• **Excerpt provided**
This post is based on a recent conversation with John Kotowski, a product leader and co-founder of Pricing SaaS. His journey from developer to product, and eventually to founder, offers valuable insights into the challenges and opportunities in company building and for effective monetization. This post synthesizes key takeaways from our discussion, providing actionable advice for product and engineering leaders navigating the complexities of SaaS pricing and packaging.
"Align your product investments with pricing and packaging changes at the same time you're planning your product roadmap. It will have immense impact on growth." - John Kotowski
Pricing vs. Packaging: Pricing is the dollar amount charged, while packaging defines what users get for that price.
Importance of Ownership in Monetization: Clear ownership is critical for successful monetization initiatives, but most organizations lack a single person or team that owns it.
Impact of AI on Monetization: AI has materially changed the cost equation for businesses in product delivery, product value, and in operations.
Align Product Roadmaps with Pricing and Packaging Initiatives: Making sure they are both aligned ensures new product value lines up with commercial goals and changes.
We use a variety of words when we talk about monetization: quotes, meters, usage-based, bundles, add ons. Effectively, they all boil down to three concepts:
Pricing - what a user pays for your product
Packaging - what value is delivered for that price
Monetization - the practice of commercializing your product across the buying journey
In PricingSaaS’ Q1 survey of the market, almost half of respondents changed their packaging, while only 12% changed their pricing. We often think about these concepts as linked - changing one necessitates changing the other -, but that’s often not the case.
In fact, packaging is arguably the more important lever for customers and businesses because it aligns value with what a customer is paying and, when set up well, allows businesses to scale with their customers.
Pricing and packaging is an input to monetization, which encompasses the entire buyer journey, from initial engagement to final purchase.
The challenge at most B2B SaaS businesses often stems from a lack of clear ownership and standardized frameworks within organizations. There still is no “right” way to do pricing and packaging, and it is treated as a bit of a snowflake from company to company. This is problematic early on, and gets worse as companies grow because most early decisions are near-term optimized and consensus-driven.

• **Exercise prompt**
Proceed with the post on SaaS pricing and packaging, starting right after its final sentence. The data that follows has no connection to the text above.

• **Recorded data**

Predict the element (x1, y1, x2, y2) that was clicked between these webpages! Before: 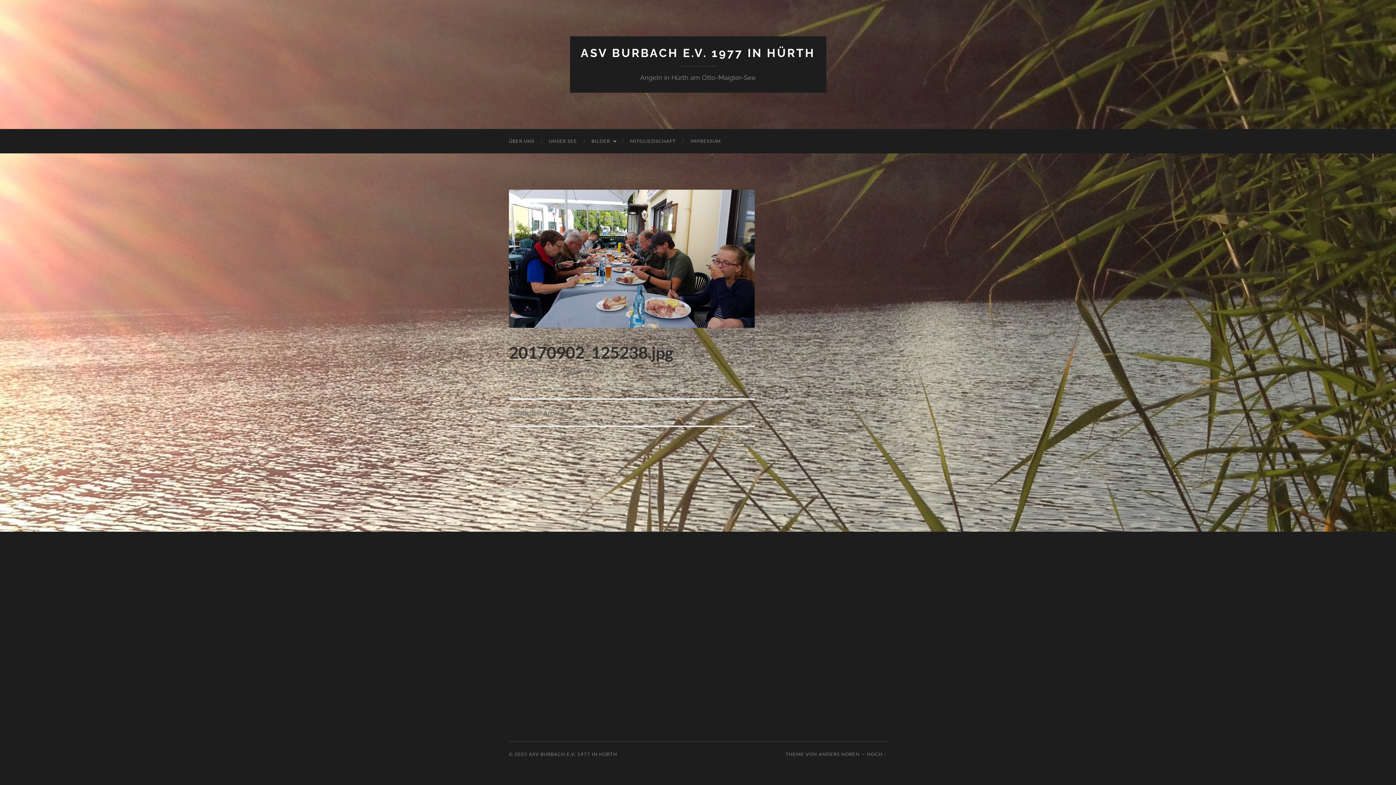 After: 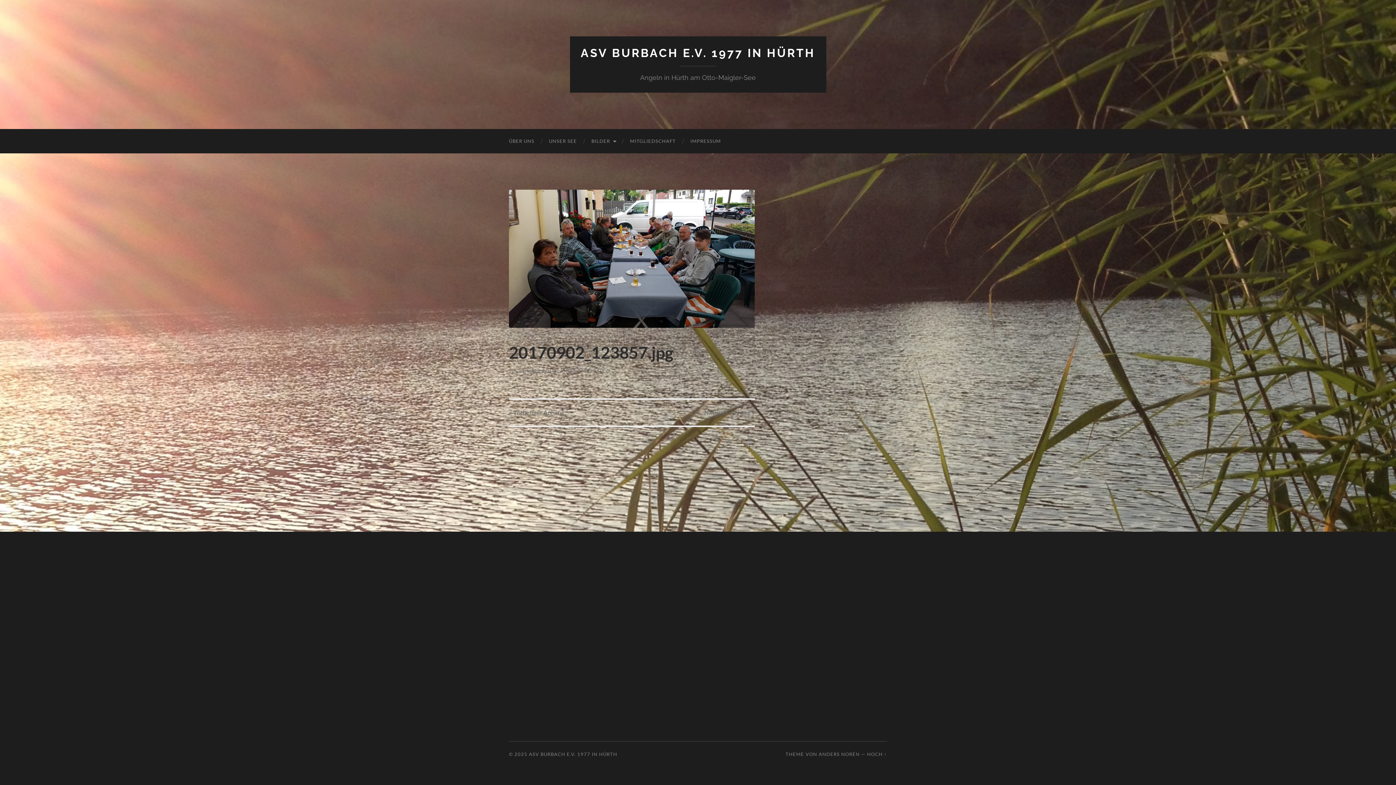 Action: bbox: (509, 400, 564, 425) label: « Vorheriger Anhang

• **Answer to the task**
For instance, when John led product at Format, he walked into a business that had invested incrementally in homegrown solutions for managing pricing, packaging, cohort management, and more. That became cumbersome as the company scaled for a couple of reasons:
They required significant resources to maintain
Every change required significant re-engineering in addition to coordination across multiple teams, making the process particularly resource-intensive.
Ideally whomever owns pricing and packaging implements a clear system to guide decision making, and those decisions happen continuously. That should also flow into how the systems and processes are architected in order to optimize for flexibility when the business needs to respond to customer demands or market shifts.
For instance, the rapid development of AI has materially challenged how many businesses are approaching the cost and format of their services. Notably, it has changed the cost equation for businesses in product delivery (costs less), product value (costs more), and in operations (costs less).
One way to establish clear ownership and expectations is to tightly integrate pricing and packaging into product roadmaps. It is one of the most powerful strategies for product leaders to not only assert ownership of pricing and packaging, but also implicitly align the rest of the business.
Planning commercial changes concurrently with product delivery ensures that new features are introduced with clear value propositions and corresponding monetization strategy, rather than passively released internally and externally via decks and documentation.
Product leaders should consider doing the following to develop these types of roadmaps:
Partner tightly with commercial counterparts to understand business goals
Integrate pricing and packaging into product requirement documents so that new surface area is developed with business impact in mind
How will this be priced?
What package will it be a part of?
How do competitors charge for this?
What are customers willing to pay?
Clearly outline roadmaps that also highlight anticipated business outcomes, and any required monetization investments.
This proactive approach to pricing and packaging can drive significant growth and clarity.
Monetization is a challenging practice not only because of the numerous components that a business needs to get right to program a buying journey, but also because it means a variety of things to different stakeholders and it is never properly owned even at later stage companies.
It’s worth taking a couple of lessons away from this article:
Don’t be shy about asserting ownership of pricing and packaging - your business will be better for it.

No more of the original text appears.